Um possível resultado da guerra comercial com a China é a separação das duas economias profundamente interligadas. Isso pode ser um processo doloroso para os consumidores de ambos os países. Mas também pode remover um dos fatores que desincentivavam uma invasão de Taiwan: a hipótese de um corte comercial dos EUA em tempo de guerra destruir a economia chinesa.

Na Europa pode ocorrer uma perda semelhante de influência. Se os aliados dos EUA cumprirem as promessas de se rearmarem, com receio de um futuro sem apoio americano, a sua nova independência pode enfraquecer a aliança atlântica que multiplicou o poder dos EUA durante gerações.

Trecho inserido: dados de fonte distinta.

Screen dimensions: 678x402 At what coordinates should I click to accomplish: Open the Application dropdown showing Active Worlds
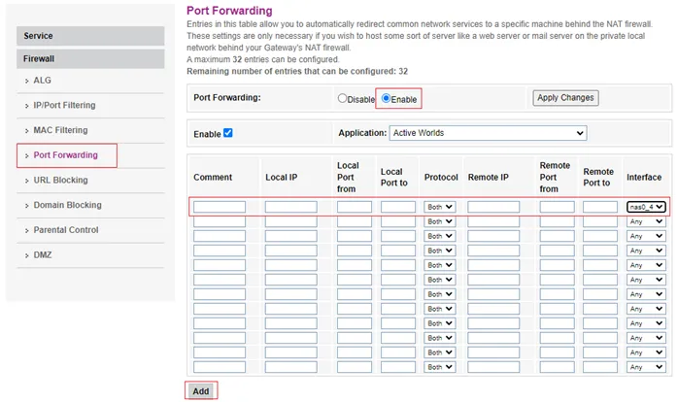click(488, 133)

A abordagem de Trump também está a destruir a confiança dos aliados em Washington, drenando o poder e a influência não-militar dos EUA a cada dia que passa. O presidente está não só aparentemente disposto a reconhecer as anexações ilegais de Putin na Ucrânia, como também considera fazer uma ele próprio… na Gronelândia. E inverteu o lema do presidente John Kennedy, que dizia que os EUA não lideravam pelo poder da força, mas pela força do exemplo.

O seu desprezo pelos direitos humanos e pelo Estado de Direito; a preferência por ditadores em detrimento de democratas; e o corte da ajuda externa que mantinha milhões de africanos vivos podem manchar irremediavelmente a reputação da América.

Muitos amigos dos EUA questionam agora se partilham mesmo os mesmos valores dos americanos que elegeram – duas vezes – um presidente cujas convicções rejeitam.

Alguns aliados asiáticos estão a reconsiderar os pressupostos sobre o apoio dos EUA numa região cada vez mais dominada pela China.

Na Europa, o regresso de Trump ao poder intensificou os receios de que os EUA tenham outras prioridades estratégicas e que os seus aliados devem aprender a defender-se sozinhos. “Acho que a vitória de Trump nas eleições deu, de certa forma, um empurrão à história, e que uma preocupação que era teórica ou uma ansiedade de longo prazo tornou-se agora uma prioridade de curto prazo,” adianta Lesser, a partir de Ancara, Turquia.

Trump pode pensar que está a comandar o mundo agora, mas está quase de certeza a torná-lo mais difícil de governar para os presidentes que vierem a seguir.